Dé Luain 22 Lúnasa 2011

An fhírinne faoi mo leaba

I wept when I opened my Yeats box, and found Somhairle MacGill-Eain there. The first thing that struck me was the Gàidhlig: Chan eil anns a' bhròn... 

I had been looking for a notebook of mine that I had used while doing some research on Yeats' rituals for his Castle of Heroes in the National Library of Ireland (while I was still in the first year of my undergrad), because I remember him using Irish words as he felt that they had more power. I rifled through my box of Yeatsian accumulations, and was delighted to find photocopies of essays on bards composing poetry in the dark, and then Somhairle. I was taken aback because I was shocked to have come across Somhairle already put in relation to Yeats, and at such an early stage. I wondered how it had gotten into the box. Then I found an email just after it in the pile of papers, which was around February 2009. And it hit me: my first encounter with Somhairle and Gàidhlig was just after the death of a mentor. The strange sense of fate and unseen messengers who led me to open this box at such a tense time in my life came over me, and I burst into tears. This trigger was badly needed.

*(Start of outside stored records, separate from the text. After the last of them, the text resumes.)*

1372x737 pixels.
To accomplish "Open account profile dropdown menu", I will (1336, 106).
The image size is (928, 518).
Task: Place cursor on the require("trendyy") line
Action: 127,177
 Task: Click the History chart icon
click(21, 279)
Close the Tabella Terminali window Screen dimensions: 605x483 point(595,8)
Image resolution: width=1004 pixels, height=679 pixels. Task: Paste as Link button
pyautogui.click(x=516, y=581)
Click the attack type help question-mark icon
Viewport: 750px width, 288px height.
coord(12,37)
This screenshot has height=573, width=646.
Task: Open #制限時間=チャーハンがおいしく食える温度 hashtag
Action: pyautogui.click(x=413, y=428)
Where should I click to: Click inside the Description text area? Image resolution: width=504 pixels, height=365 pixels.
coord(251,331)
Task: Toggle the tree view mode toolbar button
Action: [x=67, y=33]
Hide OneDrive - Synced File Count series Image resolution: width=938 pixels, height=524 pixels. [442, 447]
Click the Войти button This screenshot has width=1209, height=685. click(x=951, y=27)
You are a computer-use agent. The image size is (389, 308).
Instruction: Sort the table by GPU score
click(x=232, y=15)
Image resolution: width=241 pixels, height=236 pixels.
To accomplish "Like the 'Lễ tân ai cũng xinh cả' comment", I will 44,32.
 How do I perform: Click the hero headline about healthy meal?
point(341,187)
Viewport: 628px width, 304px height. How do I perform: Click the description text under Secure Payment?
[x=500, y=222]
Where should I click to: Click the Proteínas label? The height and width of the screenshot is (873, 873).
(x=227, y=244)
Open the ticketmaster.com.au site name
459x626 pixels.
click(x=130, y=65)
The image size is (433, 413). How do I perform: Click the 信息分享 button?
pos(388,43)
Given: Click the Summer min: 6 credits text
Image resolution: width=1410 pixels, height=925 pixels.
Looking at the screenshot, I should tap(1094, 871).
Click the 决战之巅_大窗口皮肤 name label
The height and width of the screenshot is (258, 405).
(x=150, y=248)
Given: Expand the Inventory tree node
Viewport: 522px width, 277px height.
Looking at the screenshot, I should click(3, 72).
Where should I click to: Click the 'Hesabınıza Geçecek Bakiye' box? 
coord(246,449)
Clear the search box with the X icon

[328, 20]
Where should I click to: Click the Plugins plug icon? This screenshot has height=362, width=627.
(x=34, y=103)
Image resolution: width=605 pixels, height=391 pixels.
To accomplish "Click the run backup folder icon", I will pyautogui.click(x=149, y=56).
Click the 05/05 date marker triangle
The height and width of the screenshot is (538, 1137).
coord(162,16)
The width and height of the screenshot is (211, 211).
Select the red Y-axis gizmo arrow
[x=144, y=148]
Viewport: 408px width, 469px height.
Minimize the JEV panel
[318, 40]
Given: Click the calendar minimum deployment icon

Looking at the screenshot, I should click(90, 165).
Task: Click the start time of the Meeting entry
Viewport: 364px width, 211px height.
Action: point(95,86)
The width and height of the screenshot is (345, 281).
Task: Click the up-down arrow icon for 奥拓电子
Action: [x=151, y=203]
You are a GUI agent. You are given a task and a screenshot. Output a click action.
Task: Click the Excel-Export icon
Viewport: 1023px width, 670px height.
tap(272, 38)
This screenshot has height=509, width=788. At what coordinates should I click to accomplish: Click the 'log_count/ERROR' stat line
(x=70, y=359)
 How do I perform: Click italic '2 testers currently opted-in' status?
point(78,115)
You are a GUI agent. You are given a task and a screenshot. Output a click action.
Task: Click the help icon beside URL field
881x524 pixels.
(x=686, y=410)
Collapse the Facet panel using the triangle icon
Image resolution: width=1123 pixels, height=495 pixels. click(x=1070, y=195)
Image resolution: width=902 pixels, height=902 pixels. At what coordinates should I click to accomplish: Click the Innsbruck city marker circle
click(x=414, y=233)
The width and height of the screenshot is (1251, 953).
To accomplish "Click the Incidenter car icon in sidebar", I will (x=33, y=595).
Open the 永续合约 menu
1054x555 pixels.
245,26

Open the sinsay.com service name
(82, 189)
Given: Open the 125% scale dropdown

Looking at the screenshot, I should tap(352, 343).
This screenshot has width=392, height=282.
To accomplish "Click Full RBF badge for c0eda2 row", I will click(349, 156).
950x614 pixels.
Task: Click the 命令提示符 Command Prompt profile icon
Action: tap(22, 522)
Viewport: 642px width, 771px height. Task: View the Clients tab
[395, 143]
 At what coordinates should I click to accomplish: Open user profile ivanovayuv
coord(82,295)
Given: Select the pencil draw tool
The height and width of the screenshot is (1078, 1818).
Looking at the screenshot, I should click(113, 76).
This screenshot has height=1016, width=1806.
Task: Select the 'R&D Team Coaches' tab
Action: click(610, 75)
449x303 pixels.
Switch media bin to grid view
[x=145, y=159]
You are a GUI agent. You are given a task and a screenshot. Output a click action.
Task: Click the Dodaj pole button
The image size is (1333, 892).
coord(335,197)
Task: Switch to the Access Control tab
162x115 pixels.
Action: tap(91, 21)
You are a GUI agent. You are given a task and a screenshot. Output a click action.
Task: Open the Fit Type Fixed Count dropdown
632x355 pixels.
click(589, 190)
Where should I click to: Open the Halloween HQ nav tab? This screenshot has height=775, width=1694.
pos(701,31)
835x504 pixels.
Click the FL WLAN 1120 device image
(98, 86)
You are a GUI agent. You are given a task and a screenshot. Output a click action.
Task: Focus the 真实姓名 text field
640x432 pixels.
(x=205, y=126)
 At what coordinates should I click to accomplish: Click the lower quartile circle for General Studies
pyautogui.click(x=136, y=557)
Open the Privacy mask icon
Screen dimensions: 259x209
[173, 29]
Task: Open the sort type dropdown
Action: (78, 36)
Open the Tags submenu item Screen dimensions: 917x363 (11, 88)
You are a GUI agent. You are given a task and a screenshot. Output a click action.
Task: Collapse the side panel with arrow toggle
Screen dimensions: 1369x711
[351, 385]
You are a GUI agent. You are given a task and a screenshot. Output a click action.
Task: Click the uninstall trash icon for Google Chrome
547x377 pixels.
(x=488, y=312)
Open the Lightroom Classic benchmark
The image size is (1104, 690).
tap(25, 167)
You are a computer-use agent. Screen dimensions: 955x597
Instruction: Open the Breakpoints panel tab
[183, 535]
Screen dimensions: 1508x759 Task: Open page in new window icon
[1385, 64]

I've been feeling so lost, with not having a job and not being sure about my next academic pursuit, my PhD. Without giving too much away, if I'm to do my PhD where I want to, I will have to do it through English. While there is a strong enough Irish-language department in the school, I doubt that there is a Scottish Gaelic body. The loves of my life are Yeats, Somhairle, Gaeilge, Gàidhlig and, obviously, poetry. This box of academic accumulations, which I began in 2006, contained the answer to my recent bewildered questions. The younger me had more sense, though I didn't realise it at the time. I laugh when I think of people saying that the answer is usually under your nose - my answer was under the head of my bed! If I had any doubts, they've been chased away by the shades of these two men. 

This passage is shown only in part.